_WHAT TO DO_
Return exactly the final stretch of the records below, opening with the line that contains "This screenshot has height=600, width=900." and closing with the last line.

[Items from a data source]
====================
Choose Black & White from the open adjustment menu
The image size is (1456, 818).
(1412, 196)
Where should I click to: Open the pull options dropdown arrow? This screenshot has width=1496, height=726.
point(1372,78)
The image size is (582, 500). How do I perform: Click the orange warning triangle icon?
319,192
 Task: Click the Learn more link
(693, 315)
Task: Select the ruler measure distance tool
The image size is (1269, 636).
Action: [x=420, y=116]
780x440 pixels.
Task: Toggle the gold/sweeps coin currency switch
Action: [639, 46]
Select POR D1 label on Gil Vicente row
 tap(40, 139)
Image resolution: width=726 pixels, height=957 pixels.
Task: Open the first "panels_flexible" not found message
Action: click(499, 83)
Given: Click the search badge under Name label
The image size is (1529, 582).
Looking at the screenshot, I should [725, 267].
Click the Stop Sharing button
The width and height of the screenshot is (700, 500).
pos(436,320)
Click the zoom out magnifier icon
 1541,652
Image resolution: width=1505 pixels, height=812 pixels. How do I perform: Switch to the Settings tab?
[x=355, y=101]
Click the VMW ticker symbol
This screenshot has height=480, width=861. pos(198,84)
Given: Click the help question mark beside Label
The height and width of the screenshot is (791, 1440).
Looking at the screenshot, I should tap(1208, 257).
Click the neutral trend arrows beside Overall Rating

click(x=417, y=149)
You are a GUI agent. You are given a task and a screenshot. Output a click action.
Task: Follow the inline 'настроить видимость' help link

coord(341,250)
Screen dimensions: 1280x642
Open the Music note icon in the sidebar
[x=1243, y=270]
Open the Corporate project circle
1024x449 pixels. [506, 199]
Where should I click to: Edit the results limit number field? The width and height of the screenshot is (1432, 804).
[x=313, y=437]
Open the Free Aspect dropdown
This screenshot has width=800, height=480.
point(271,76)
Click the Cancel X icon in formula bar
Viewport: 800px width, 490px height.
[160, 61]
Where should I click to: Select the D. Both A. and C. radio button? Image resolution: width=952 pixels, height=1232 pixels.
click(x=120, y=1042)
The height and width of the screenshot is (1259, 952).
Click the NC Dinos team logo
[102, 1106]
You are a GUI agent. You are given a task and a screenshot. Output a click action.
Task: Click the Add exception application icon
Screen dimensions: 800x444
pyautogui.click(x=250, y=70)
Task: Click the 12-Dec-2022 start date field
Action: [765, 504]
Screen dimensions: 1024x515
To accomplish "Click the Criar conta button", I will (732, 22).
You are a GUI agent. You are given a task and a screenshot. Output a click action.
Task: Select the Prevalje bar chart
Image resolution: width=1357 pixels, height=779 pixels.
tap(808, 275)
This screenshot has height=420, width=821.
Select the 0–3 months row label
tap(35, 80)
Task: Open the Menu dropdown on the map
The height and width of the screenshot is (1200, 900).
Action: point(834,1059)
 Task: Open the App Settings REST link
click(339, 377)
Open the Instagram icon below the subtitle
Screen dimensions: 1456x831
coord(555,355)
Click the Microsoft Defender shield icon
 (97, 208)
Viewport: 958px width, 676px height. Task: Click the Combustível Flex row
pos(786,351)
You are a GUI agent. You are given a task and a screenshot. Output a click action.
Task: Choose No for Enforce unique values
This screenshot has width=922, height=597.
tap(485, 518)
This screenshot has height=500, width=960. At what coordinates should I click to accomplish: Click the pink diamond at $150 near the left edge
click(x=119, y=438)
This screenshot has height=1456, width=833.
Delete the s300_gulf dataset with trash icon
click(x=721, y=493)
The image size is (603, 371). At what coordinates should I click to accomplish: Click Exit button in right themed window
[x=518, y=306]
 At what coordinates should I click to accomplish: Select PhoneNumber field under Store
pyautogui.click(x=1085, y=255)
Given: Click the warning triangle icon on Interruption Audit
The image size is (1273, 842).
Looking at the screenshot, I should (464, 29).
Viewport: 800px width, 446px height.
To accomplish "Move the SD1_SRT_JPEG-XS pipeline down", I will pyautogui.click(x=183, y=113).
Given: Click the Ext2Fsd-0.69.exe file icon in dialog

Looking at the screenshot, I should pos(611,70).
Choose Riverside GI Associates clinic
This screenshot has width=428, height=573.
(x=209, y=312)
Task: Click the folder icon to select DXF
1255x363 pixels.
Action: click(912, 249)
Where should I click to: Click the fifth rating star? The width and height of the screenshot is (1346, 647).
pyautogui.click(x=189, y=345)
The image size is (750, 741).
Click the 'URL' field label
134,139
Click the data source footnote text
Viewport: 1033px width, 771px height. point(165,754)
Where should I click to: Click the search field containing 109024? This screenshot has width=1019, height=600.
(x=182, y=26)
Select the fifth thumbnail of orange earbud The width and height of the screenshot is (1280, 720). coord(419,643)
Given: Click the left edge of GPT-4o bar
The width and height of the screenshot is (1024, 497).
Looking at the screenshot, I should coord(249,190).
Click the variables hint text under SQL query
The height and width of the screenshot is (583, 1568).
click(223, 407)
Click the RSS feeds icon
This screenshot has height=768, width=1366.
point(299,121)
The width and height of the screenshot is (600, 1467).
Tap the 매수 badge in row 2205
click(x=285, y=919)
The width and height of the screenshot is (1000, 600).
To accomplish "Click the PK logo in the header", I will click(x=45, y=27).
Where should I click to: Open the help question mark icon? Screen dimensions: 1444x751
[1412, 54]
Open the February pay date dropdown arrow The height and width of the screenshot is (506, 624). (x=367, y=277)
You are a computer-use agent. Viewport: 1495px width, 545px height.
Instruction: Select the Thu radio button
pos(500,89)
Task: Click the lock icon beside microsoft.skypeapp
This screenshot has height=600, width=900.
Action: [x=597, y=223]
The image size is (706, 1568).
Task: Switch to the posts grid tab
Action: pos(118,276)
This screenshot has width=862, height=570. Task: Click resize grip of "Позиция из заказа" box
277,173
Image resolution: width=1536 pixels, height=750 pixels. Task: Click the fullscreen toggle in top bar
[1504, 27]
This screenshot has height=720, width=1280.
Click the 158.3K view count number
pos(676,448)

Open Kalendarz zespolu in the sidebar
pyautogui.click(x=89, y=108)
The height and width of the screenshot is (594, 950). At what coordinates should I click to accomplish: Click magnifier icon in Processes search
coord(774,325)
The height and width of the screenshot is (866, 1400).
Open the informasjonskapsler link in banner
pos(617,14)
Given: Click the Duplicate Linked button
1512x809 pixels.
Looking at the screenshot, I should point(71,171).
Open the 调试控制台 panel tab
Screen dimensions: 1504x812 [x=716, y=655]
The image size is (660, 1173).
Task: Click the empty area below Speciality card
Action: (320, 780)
====================
_SOLVED PROBLEM_
This screenshot has height=600, width=900.
Action: [x=597, y=223]
The image size is (706, 1568).
Task: Switch to the posts grid tab
Action: pos(118,276)
This screenshot has width=862, height=570. Task: Click resize grip of "Позиция из заказа" box
277,173
Image resolution: width=1536 pixels, height=750 pixels. Task: Click the fullscreen toggle in top bar
[1504, 27]
This screenshot has height=720, width=1280.
Click the 158.3K view count number
pos(676,448)

Open Kalendarz zespolu in the sidebar
pyautogui.click(x=89, y=108)
The height and width of the screenshot is (594, 950). At what coordinates should I click to accomplish: Click magnifier icon in Processes search
coord(774,325)
The height and width of the screenshot is (866, 1400).
Open the informasjonskapsler link in banner
pos(617,14)
Given: Click the Duplicate Linked button
1512x809 pixels.
Looking at the screenshot, I should point(71,171).
Open the 调试控制台 panel tab
Screen dimensions: 1504x812 [x=716, y=655]
The image size is (660, 1173).
Task: Click the empty area below Speciality card
Action: (320, 780)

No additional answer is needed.